True this article explicitly says that lack of f90 compilers was one
reason for the migration - but for whatever reason, the heartland of
Fortran apps was decimated during the decade of 1980.
We may argue till we are blue in the face about the superiority of
modern fortrans, buy until we start reading stories of reverse
migrations (C,C++,Java) to fortran the picture is dismal.
2. Why Convert to C?
There were three major reasons, listed in decreasing importance.
2.1. Job Market for Graduate Students
Most entering graduate students bring in some knowledge of C or Visual
Basic. Most do not end up on a track leading to a tenured position at
a research university, and many go into computer-related fields. The
job market for C programmers is vastly richer than for Fortran
experts. This is true both at the local level here in Lexington and in
national astronomical centers. Students would be far more competitive
in the job market if they had several years of experience developing
large-scale C programs. Graduate students rely on the faculty to make
choices that are in their long-term interests. If we can get our work
done in a C environment, we owe it to our students to do so.
2.2. Open Source/GNU Friendly
Fortran 95 is a modern language. Unfortunately, the Open Source
movement does not support Fortran beyond the f2c conversion utility
and the g77 compiler. Modern compilers are commercially available but
are expensive, making modern Fortran more like IDL than a true ANSI
language. As a result, portable Fortran code cannot go much beyond
FORTRAN 77. At the same time, the C++ standard has now existed for
well over a year and the gcc compiler and its standard template
library are moving ever closer to full compliance. gcc has long been
fully compliant with 1989 ANSI C.
2.3. Leverage Other Technologies
Most system shells and higher-level languages carry intellectual
heritage from C. As universities change to better take advantage of
the web, languages like Java, XGL, and SQL will become increasingly
important. A C environment makes this both easy and natural
I think that becoming larger or more capable or cleaner or more
regular are losing propositions for Fortran when it comes to the
fundamental question of survival.
In real life,with respect to C/C++/Java, modern fortrans are (rightly
or wrongly) considered to offer no real advantages by the overwhelming
mass of managers (especially in the private sector) who make language/
platform decisions. Add on top of it the colossal commercial success
of these languages, then "total cost of ownership" arguments ensure
that new projects in Fortran are non-starters.

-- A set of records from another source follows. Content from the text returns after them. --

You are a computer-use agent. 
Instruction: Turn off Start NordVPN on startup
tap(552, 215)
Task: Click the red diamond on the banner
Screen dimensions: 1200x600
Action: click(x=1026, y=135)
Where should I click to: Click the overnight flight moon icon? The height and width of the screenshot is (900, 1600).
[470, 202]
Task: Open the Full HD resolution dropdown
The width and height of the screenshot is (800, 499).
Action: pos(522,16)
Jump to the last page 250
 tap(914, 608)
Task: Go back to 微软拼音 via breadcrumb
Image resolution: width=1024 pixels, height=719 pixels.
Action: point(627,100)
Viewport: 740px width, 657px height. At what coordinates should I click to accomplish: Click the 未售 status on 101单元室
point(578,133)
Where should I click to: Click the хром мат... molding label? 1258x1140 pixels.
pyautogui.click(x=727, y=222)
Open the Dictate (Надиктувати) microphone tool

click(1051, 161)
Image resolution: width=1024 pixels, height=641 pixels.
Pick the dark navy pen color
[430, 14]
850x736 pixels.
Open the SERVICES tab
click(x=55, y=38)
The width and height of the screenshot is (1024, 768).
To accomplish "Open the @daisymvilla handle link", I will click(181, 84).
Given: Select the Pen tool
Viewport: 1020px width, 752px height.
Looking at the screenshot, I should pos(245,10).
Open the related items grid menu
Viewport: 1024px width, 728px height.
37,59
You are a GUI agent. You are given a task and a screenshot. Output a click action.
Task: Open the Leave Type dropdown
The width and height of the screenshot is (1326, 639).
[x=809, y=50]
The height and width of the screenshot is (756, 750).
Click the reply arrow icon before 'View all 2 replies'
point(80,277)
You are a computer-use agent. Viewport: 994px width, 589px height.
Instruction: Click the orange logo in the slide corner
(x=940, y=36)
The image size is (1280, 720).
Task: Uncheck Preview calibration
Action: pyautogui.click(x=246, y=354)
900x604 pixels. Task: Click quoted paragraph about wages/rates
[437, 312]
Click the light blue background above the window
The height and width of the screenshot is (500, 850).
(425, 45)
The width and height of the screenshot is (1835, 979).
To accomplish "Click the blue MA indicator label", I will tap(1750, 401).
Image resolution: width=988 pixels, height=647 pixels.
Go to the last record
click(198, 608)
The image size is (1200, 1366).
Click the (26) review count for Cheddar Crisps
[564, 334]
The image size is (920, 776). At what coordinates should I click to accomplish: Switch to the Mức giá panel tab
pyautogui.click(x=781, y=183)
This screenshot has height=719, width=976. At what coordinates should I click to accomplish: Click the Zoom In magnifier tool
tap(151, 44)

After all, I would argue that as of 2007, Fortran has less than 1 pct
share of number-crunching type computing in business.
So, "back to the future" is the best chance of survival - after all
unbelievably powerful code was written with Fortran 77 (I remember a
"60 minutes" documentary about Soviet missiles, and IIRC they showed
fortran code scrolling on a CRT in the control room). Somehow fortran
was practically extinguished in the 1980s by the move to "modernity"
and that near-death experience is not reversible. Whatever the new
fortrans have to offer over and above f77 is too late.
ONLY what remains of the f77 legacy can now be saved, and that has to
be done with the "small superset" strategy.
The only future for f90 etc. is the museum.